Sur l’imputabilité des préjudices à l’acte chirurgical
Il importe de démontrer que l’état séquellaire de la victime est imputable à l’acte de diagnostic ou de soins.
Ainsi, si les séquelles sont les suites d’un état antérieur sans lien avec l’acte chirurgical, et seulement les conséquences d’un échec thérapeutique, la victime ne peut pas prétendre à l’indemnisation de son préjudice.
Sur le critère d’anormalité du dommage
Selon la Cour de cassation, la condition d’anormalité est remplie (Cass. Civ. 1ère 22 septembre 2016 n°14-22409) :
- Quand l’acte médical a entraîné des conséquences notablement plus graves que celles auxquelles le patient était exposé par sa pathologie de manière suffisamment probable en l’absence de traitement,
- dans le cas contraire, les conséquences de l'acte médical ne peuvent être considérées comme anormales sauf si, dans les conditions où l'acte a été accompli, la survenance du dommage présentait une probabilité faible. Ainsi, elles ne peuvent être regardées comme anormales au regard de l'état de santé du patient lorsque la gravité de cet état a conduit à pratiquer un acte comportant des risques élevés dont la réalisation est à l'origine du dommage.
La première hypothèse peut être illustrée par le cas d’un grave accident d’anesthésie conduisant à un état végétatif se produisant à l’occasion d’une intervention de pose de prothèse de hanche.
La seconde hypothèse peut être illustrée par le cas d’une intervention chirurgicale d’une appendicite simple qui conduit dans les suites d’un accident non fautif au décès du patient. Dans les conditions dans lesquelles l’acte a été accompli, le patient aurait dû survivre, alors-même que sans intervention, le pronostic vital était engagé. Dans une telle hypothèse l’aléa est indemnisé.

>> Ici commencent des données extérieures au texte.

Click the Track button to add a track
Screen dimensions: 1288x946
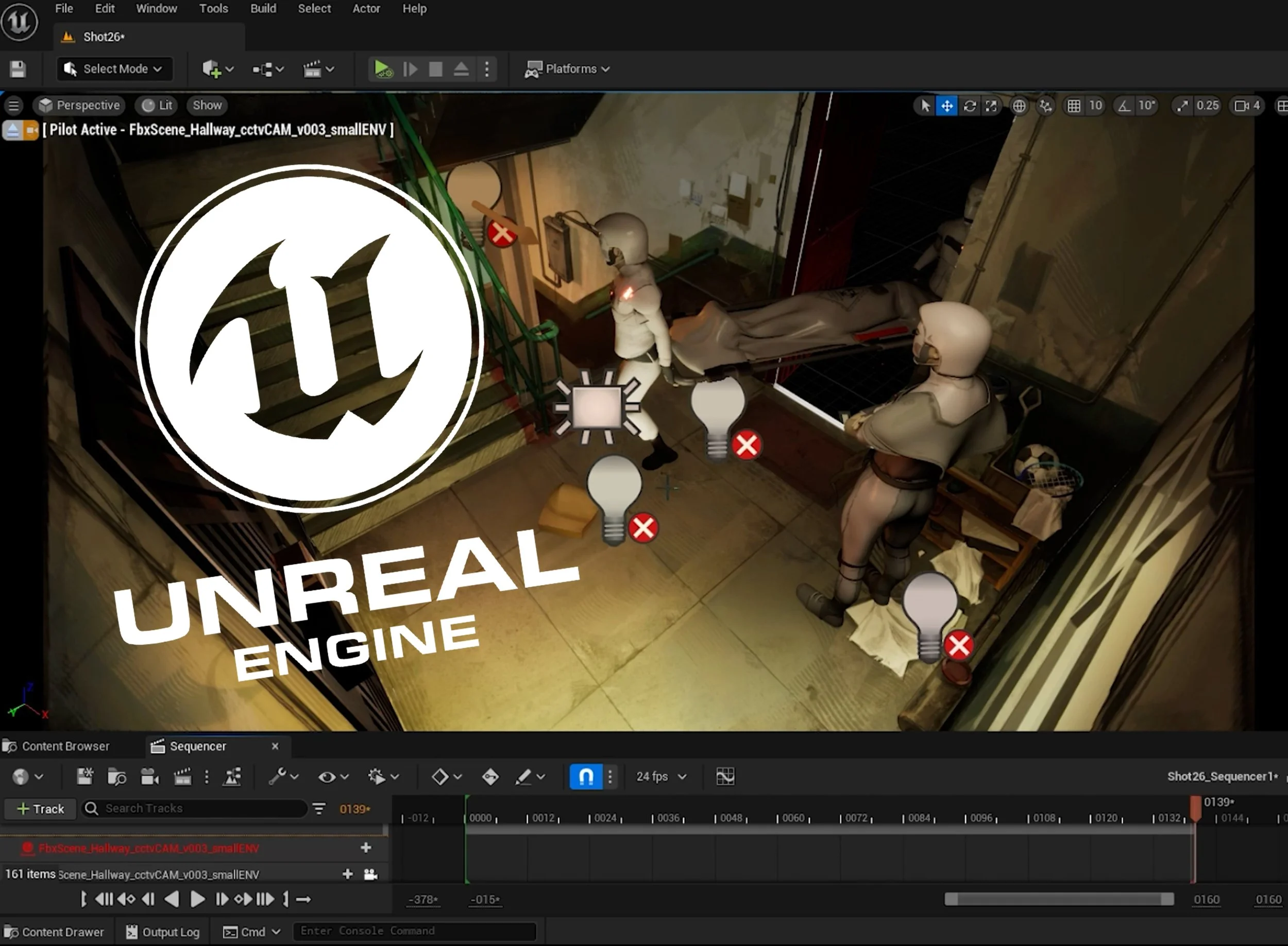point(39,809)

En revanche, si le pronostic vital du patient était engagé et si l'acte chirurgical présentait des risques importants, alors la victime ne pourra pas être indemnisée au titre de la solidarité nationale.
Conclusion
Les victimes peuvent désormais, si elles remplissent les critères ci-dessus décrits, être indemnisées des préjudices en lien avec un aléa thérapeutique par l’ONIAM.
Cependant, l’ONIAM est, au même titre que les assureurs, un régleur et a des intérêts opposés à la victime. Il est donc indispensable, si vous pensez pouvoir prétendre à une telle indemnisation, d’être assisté par un avocat spécialiste en droit du dommage corporel.